Tulane medical student Alison Smith is keeping a blog for MTV as she helps out in Haiti, following the country’s brutal earthquake.
On Jan 15. -- three days after a 7.0-magnitude earthquake devastated parts of Haiti -- in her first blog post, Smith tells why she came to New Orleans and what she learned from the difficulties New Orleanians have faced in a post-Katrina reality.

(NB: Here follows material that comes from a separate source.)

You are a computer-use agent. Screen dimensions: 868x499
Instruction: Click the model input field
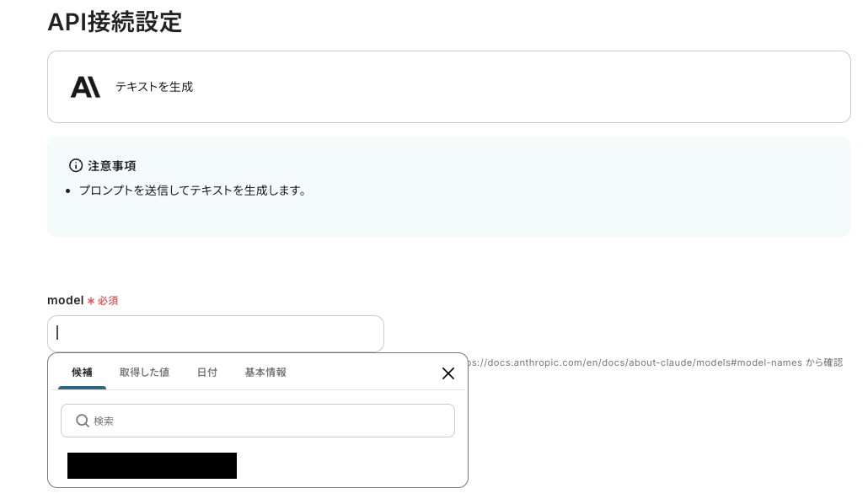tap(215, 334)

“People in New Orleans understand in a way few can what Haiti is facing,” she writes. "I came to NOLA three years ago for medical school because I wanted to help rebuild this beautiful place and to learn from its people. I have faced many daunting situations due to a lack of resources and infrastructure that have both saddened and encouraged me to work harder. Today I depart for Haiti not sure of what to expect. I have been to Haiti three times before and have been to the Dominican Republic four times working with Haitian refugees over the last four years. A place that I always have in my heart and mind — the people, the music, the unparalleled culture is suffering.”
Smith’s first impressions in Haiti confirm what many have been watching in tragic video being sent around the world: mass suffering and a place overwhelmed.
“General Hospital, the largest remaining hospital in Port-au-Prince, was atrocious,' she writes. People were lying everywhere, many already dead, many others near death. We tried to help who we could. We gave some pain medicines to people with broken limbs. I changed the dressing of foot wound on a pregnant woman. We found a boy with an infected leg and tried to make him more comfortable.”
A day later, her experiences remain just as harrowing:
On Jan. 17, she writes, “The most moving experience of today was a boy who had passed away en route to the hospital. His mother pulled down the towel, recognized him and starting wailing. We told her that we needed to move the body and that she had a few minutes with him. She began a chant and was singing and thrashing about as she sent his spirit to heaven. It was such a heartrending experience to watch. What we are seeing is simply unbelievable.
“There are people camped out everywhere, with no plan of where to put those whose homes are gone. Many refuse to leave the hospital grounds because of that.”